The American Legacy Foundation used Florida's "truth" campaign as the basis for a national anti-smoking campaign. Short-term results of the campaign included significant shifts in attitudes about smoking and increased opposition to statements that smoking helped young people look cool. These results contrast to the "Think. Don't Smoke." campaign by Phillip Morris USA which ran in the late 1990s. Following that campaign, greater exposure to the tobacco company’s campaign resulted in a greater likelihood of smoking the following year and, in some cases, improved respondents’ impressions of the tobacco industry.  Experts suggest this happened because the ads portrayed smoking as attractive but forbidden. 

While encouraged by the results of these four campaigns, effective media campaigns are expensive, take a long time to develop, and are a lot of work. Ads tend to loose their novelty and effectiveness over time and need to be replaced frequently. Many of these media campaigns were also undertaken in conjunction with local community and school-based programs, suggesting that there is a synergistic effect among them. 

A meta-analysis of 17 studies found an overall change of six percent based on mass media smoking prevention campaigns. Long-term effects are harder to estimate as youth habituate to messages over time, and the effectiveness of certain strategies may lessen unless they are revised and updated. The youth most prone to influence will most likely be reached in the first one or two years of a campaign [2]. With the target ages of 12-16 years the target is replaced every four-to-five years, and the campaign can be recycled.  Without an ongoing national media campaign, the reductions in smoking rates documented thus far could stop or even be reversed.

Two studies from Massachusetts and California using a variety of advertisements from the American Legacy Foundation, Philip Morris and state campaigns from Massachusetts, California, and Florida, found that messages about endangering others, negative life circumstances, refusing cigarettes, and messages using strong negative emotion reduced participants’ intentions to smoke [3]. In contrast, messages about normative influence, health consequences, the cosmetic effects of smoking, negative messages about the tobacco industry, and humorous messages were not effective in changing intentions. 
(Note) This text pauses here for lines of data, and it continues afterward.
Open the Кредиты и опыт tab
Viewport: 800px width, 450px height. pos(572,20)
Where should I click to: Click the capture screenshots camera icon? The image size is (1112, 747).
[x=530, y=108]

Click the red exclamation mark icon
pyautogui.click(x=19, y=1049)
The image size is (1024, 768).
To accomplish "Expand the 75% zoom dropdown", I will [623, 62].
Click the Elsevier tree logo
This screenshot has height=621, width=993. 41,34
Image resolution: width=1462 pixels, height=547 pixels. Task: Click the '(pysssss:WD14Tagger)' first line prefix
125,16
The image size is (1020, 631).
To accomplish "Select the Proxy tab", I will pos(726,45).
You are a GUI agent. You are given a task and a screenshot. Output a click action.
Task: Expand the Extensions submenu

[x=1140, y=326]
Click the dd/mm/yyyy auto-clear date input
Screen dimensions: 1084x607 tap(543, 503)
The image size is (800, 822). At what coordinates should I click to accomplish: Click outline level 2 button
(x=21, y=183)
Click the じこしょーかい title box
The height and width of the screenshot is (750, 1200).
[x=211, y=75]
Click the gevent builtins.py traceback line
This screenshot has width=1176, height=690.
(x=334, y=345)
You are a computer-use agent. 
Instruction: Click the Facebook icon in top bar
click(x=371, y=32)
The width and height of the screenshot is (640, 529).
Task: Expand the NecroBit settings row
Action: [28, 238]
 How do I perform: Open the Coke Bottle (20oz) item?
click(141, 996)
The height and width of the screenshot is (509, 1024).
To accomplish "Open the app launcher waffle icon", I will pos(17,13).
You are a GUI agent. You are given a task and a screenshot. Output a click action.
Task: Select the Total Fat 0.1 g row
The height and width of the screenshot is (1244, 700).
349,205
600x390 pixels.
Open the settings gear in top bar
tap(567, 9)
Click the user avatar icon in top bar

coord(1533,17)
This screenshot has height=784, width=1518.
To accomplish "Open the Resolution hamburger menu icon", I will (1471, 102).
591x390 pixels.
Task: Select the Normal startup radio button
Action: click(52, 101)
Personal testimonial ads rely on emotional appeals that may enhance message relevance and credibility. Young people often think that they have heard all there is to hear about smoking and that they are not vulnerable to harm.  Under these conditions, highly emotional messages may be one of the best ways to get their attention. There is still debate among researchers about which ads are most effective but there is increasing evidence that ads using personal stories are effective.

[1] Kozlowski, L., Goldberg, M., Yost, B., Ahern, F., Aronson, K. & Sweeney, C. (1996). Smokers are unaware of the filter vents now on most cigarettes: Results of a national survey, Tobacco Control, 5 (4): 265-270.
[2] Snyder L., Hamilton M., Mitchell E., Kiwanuka-Tondo J, Fleming-Milici F, & Proctor D. (2004).  A meta-analysis of the effect of mediated health communication campaigns on behavior change in the United States.  Journal of Health Communication,  9 (Suppl 1):71-96.
[3] Biener L, J. M, Gilpin E, & Albers A. (2004). The impact of emotional tone, message, and broadcast parameters in youth anti-smoking advertisements.  Journal of Health Communication, 9(3):259-274 and Pechmann, C, & Reibling E. (2006). Antismoking advertisements for youths: an independent evaluation of health, counter-industry, and industry approaches.  American Journal of Public Health,  96 (5):906-913.